GABA in the brain has the highest concentrations in areas such as the hypothalamus, hippocampus, and cortex. Neurons are separated by minute spaces called synapses through which a command or a signal travels to reach the next neuron. The neurons are not physically connected; therefore, GABA, as a brain neurotransmitter, acts like a molecular bridge. In particular, GABA binds to GABA receptors in the neuron’s plasma membrane, which results in the entry of chloride ions into the nerve cell or potassium ions out of the nerve cell. Approximately 30 to 40% of neural synapses have GABA.
The role of GABA in the brain in promoting relaxation and in inhibiting excitation is important in understanding why drugs that enhance GABA action are used to treat several neurological or psychological disorders. For instance, during seizures, there is excessive activity in the brain cortex. To control seizures, drugs that act on GABA receptors are given, and examples of these GABAergic drugs, or GABA analogues, are benzodiazepines such as diazepam. Other drugs that simulate GABA action include flumanezil, barbiturates, and alcohol. Caffeine, on the other hand, neutralizes the actions of GABA, which is why coffee keeps people awake and active.
Other GABA uses include improvement of sleep cycles and reduction of blood pressure. Anxiety disorders may also benefit from GABAergic drugs. GABA may give symptomatic relief of back pain and arthritic conditions, and it may be used as a muscle tone regulator as well.
For people who have a deficiency of GABA, it may be given in the form of a dietary supplement, in 200 mg formulations.
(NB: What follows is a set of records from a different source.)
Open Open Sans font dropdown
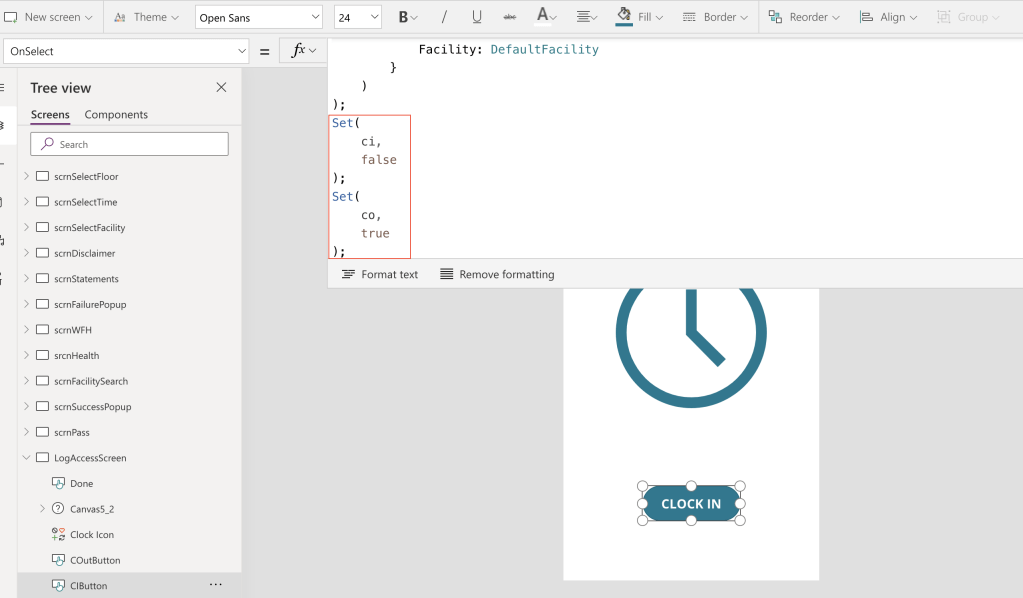Image resolution: width=1023 pixels, height=598 pixels. [259, 17]
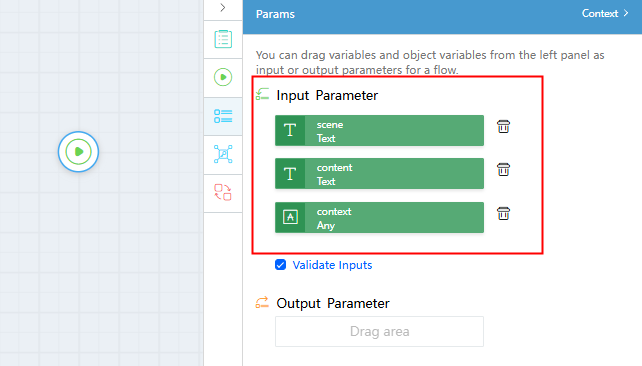Click the Output Parameter drag area

point(379,331)
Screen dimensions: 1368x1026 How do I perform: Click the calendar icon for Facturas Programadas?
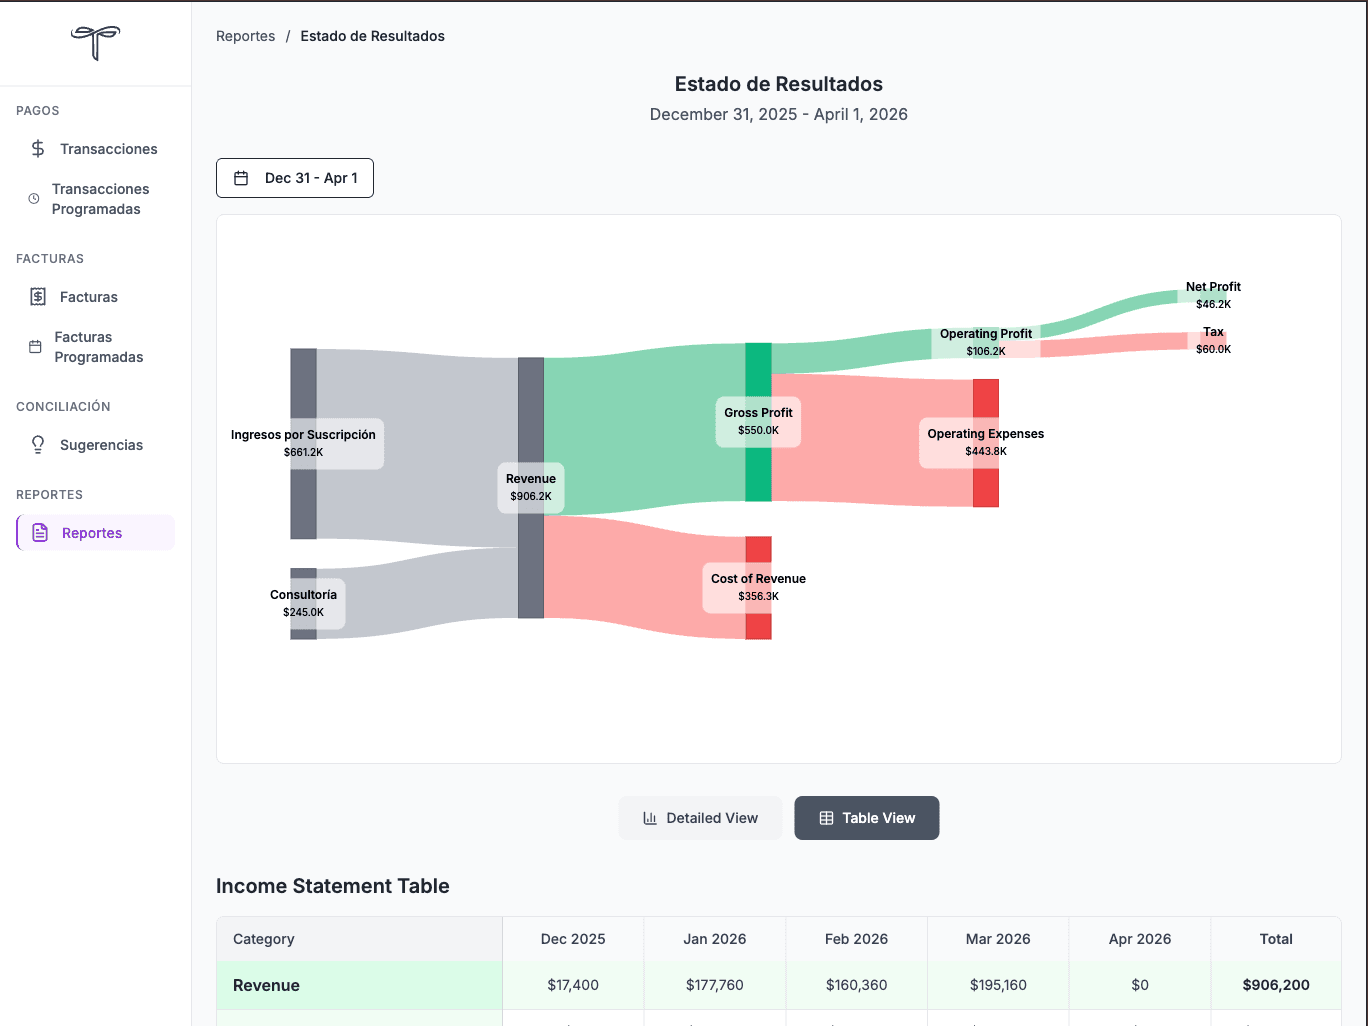point(35,347)
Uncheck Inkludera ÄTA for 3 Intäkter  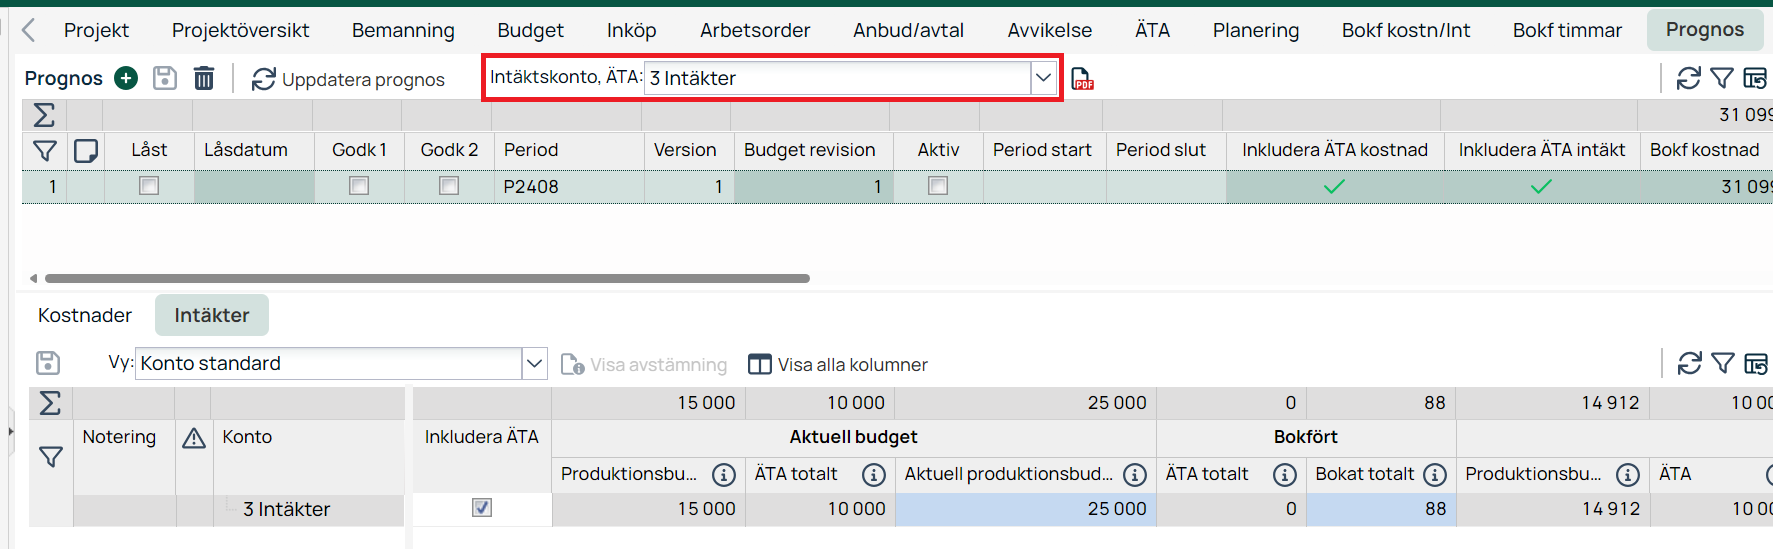(x=482, y=508)
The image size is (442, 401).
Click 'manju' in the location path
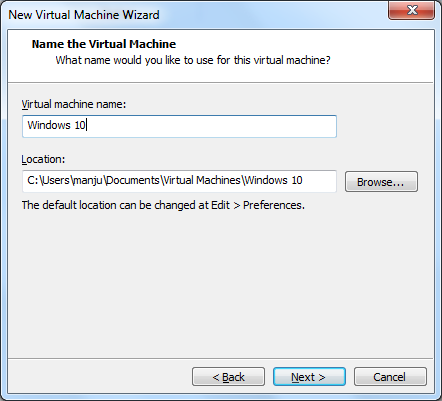pos(88,180)
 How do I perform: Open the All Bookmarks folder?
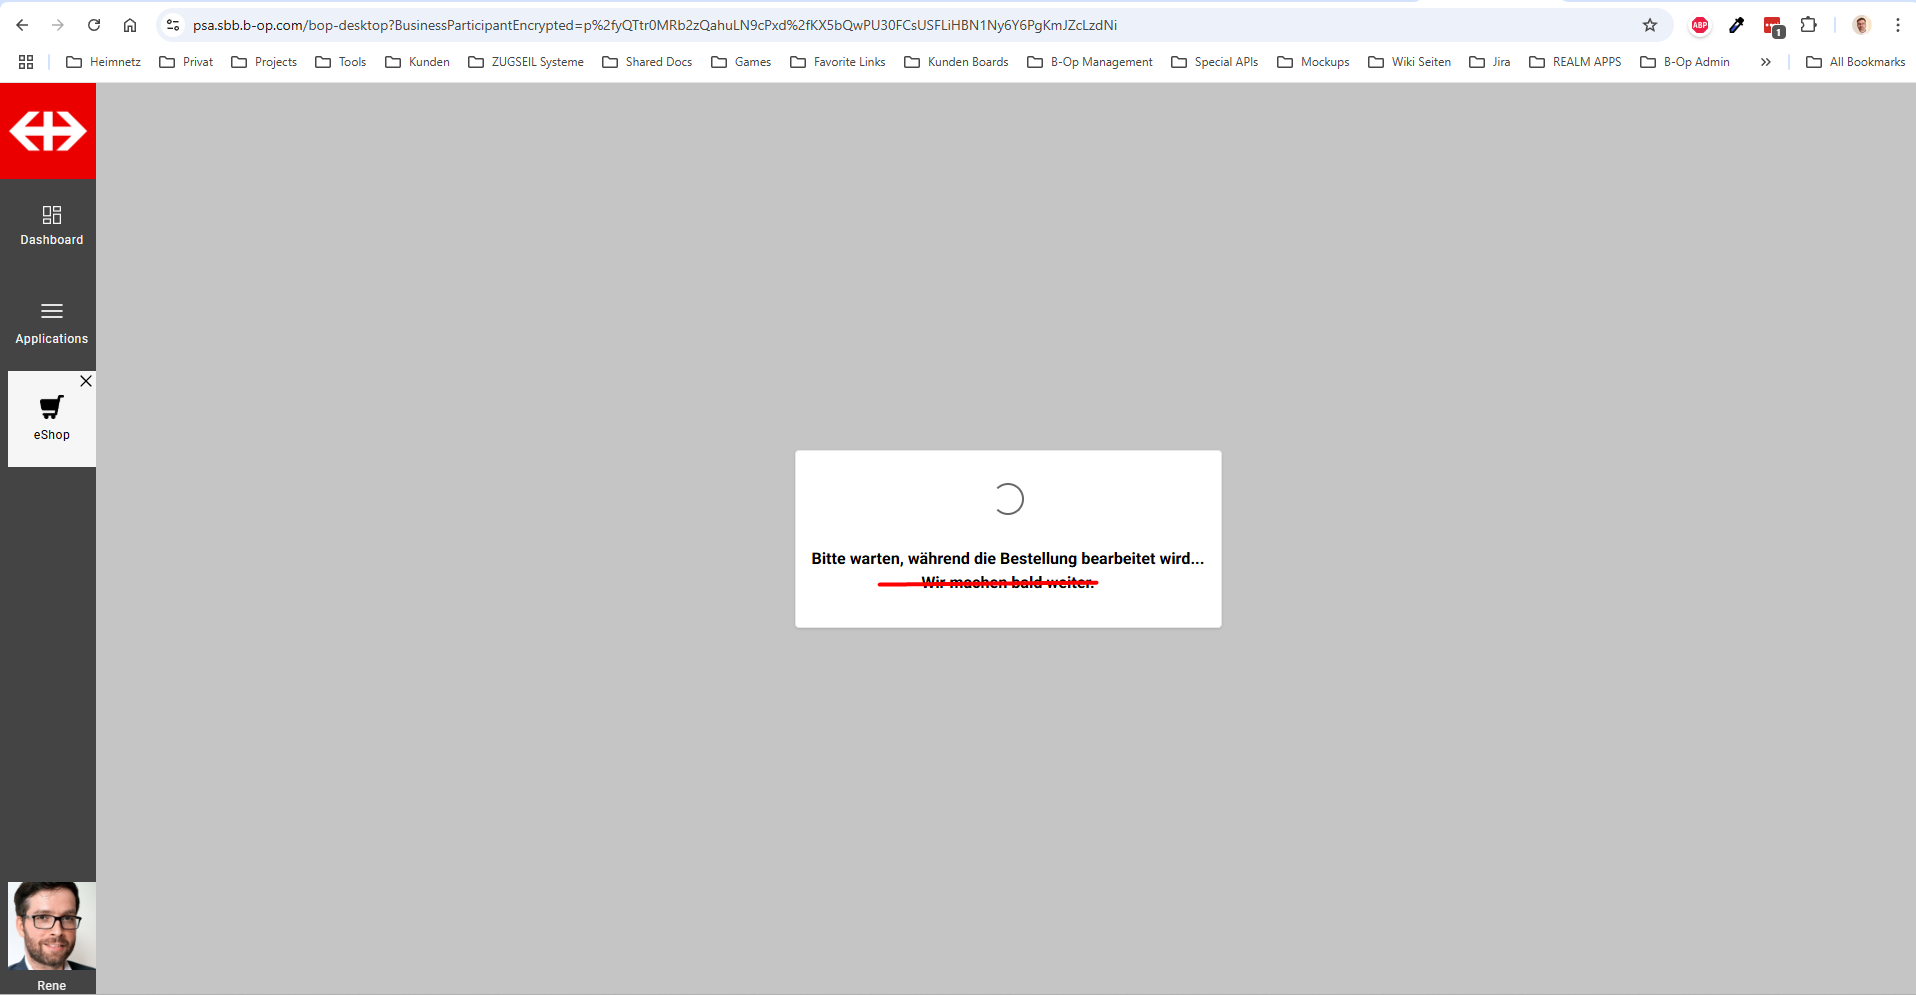1855,62
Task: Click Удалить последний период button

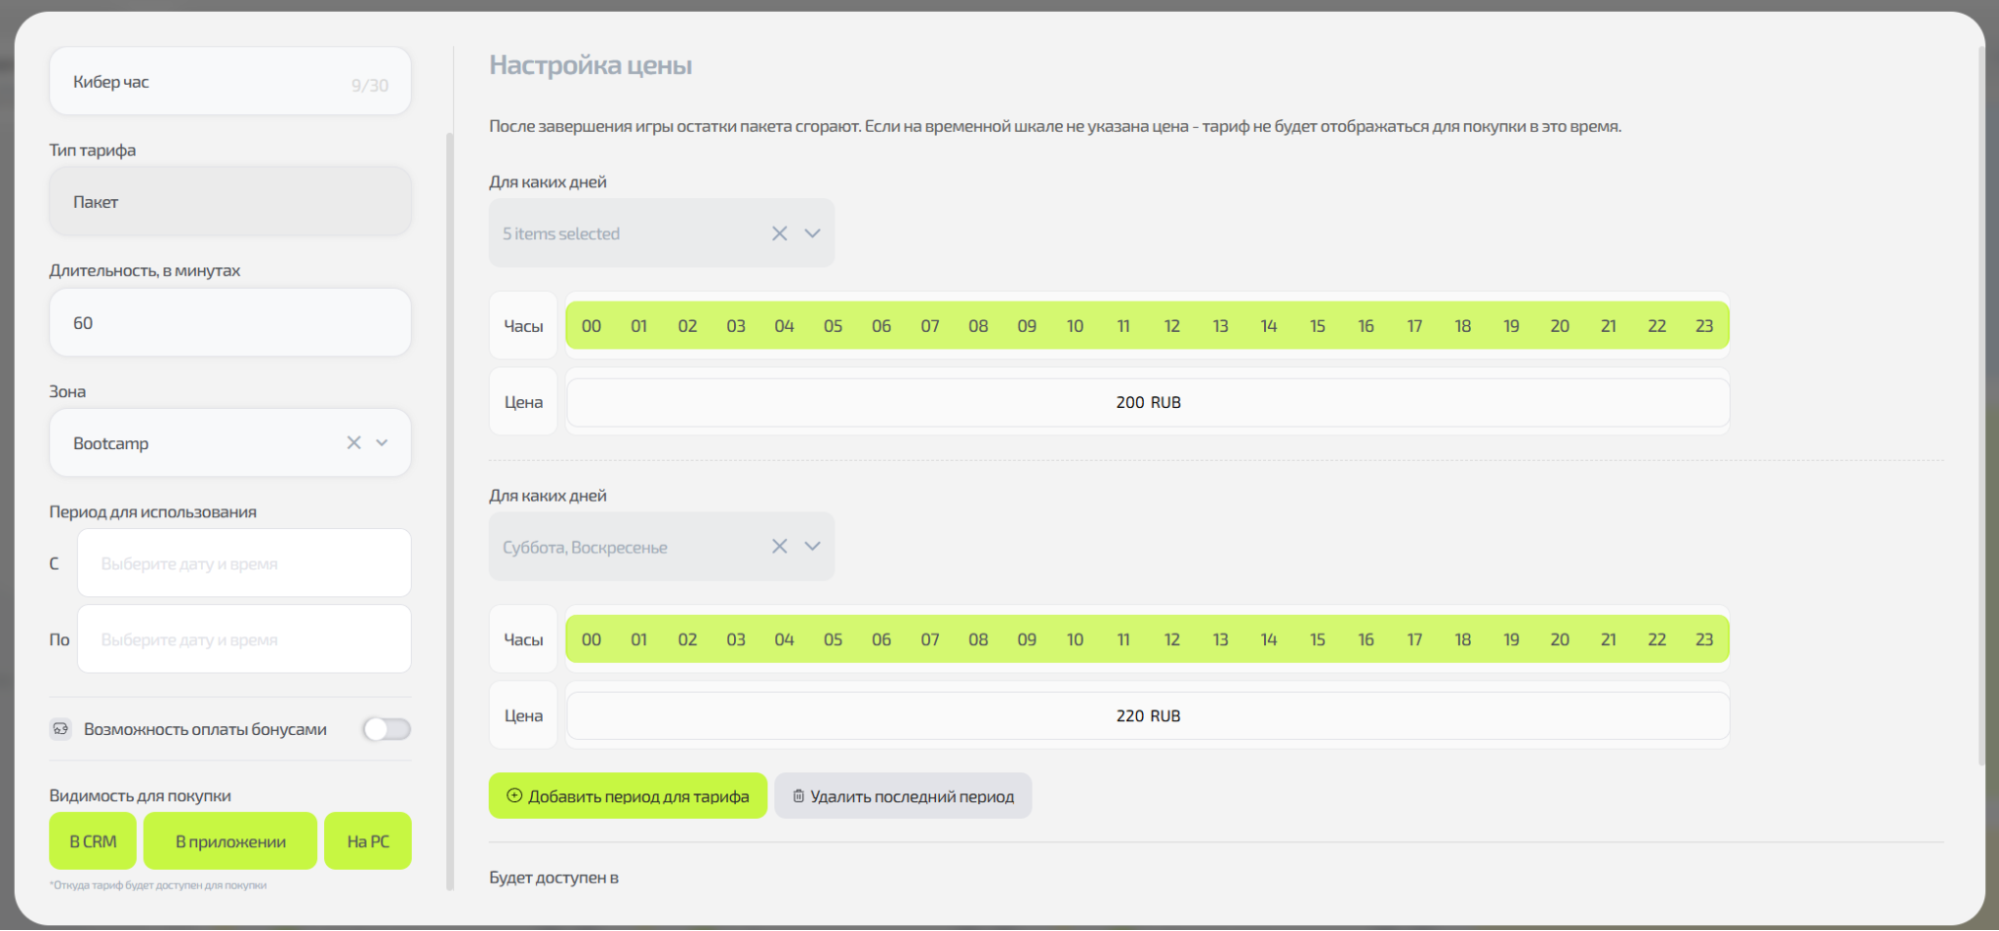Action: [902, 796]
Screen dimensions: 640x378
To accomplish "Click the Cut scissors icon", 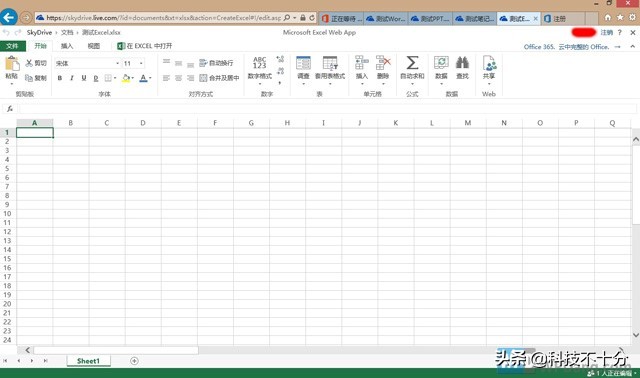I will pyautogui.click(x=29, y=63).
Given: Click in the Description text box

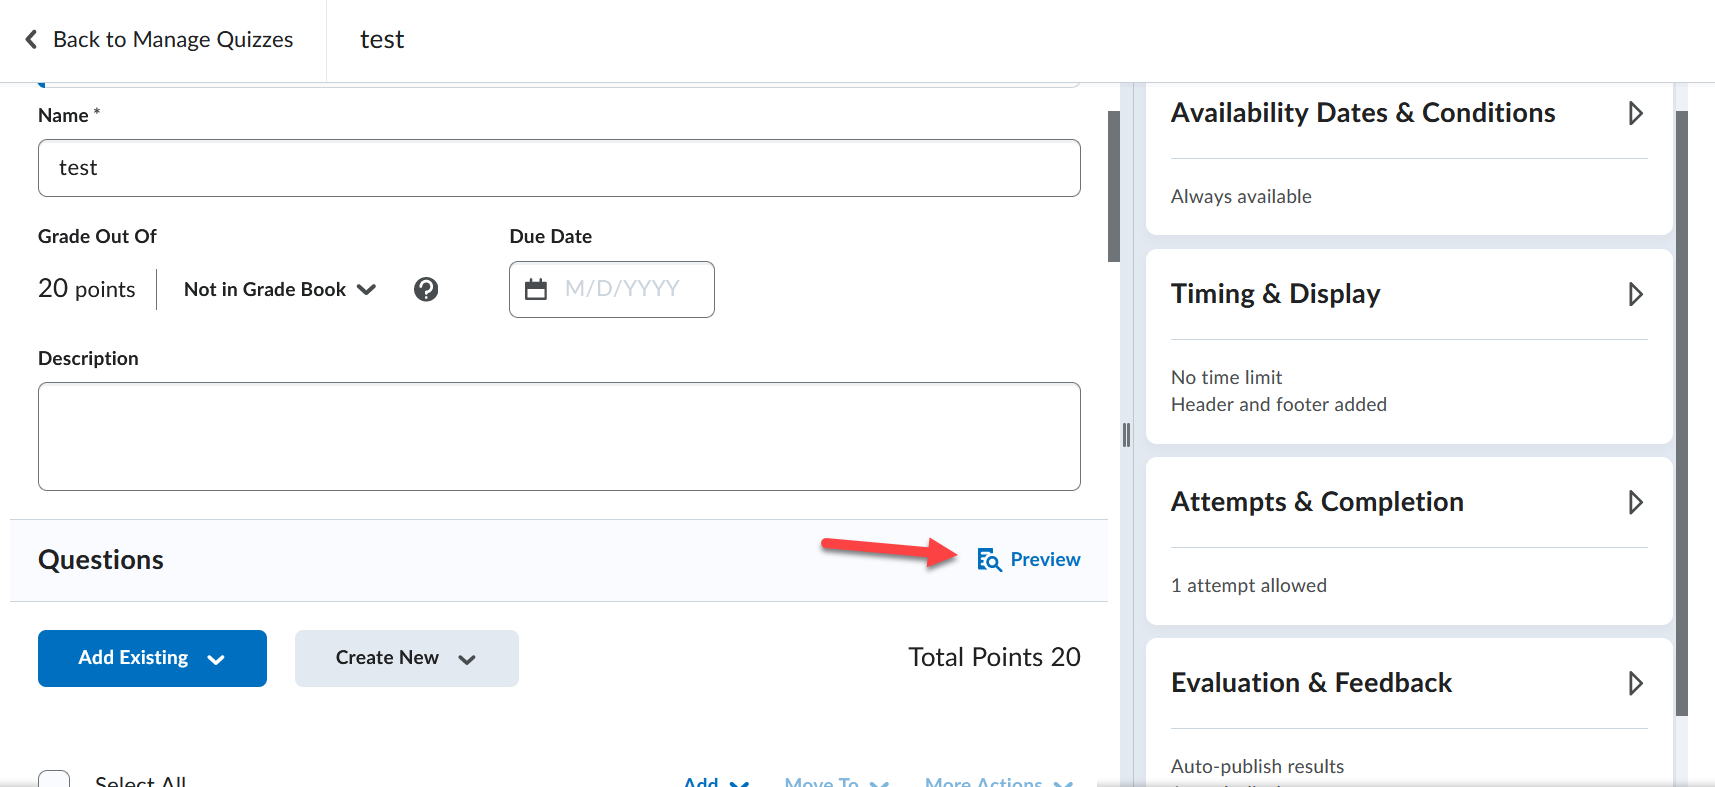Looking at the screenshot, I should (559, 436).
It is available in tablets and capsules, and may be taken four times a day, depending on the physician’s instructions. GABA does not generally cross from the blood to the brain, but it can enter near the spaces in the brain called ventricles. It has been said that if orally taken, GABA in the brain can increase the growth hormone and prolactin because of its effects on the pituitary gland.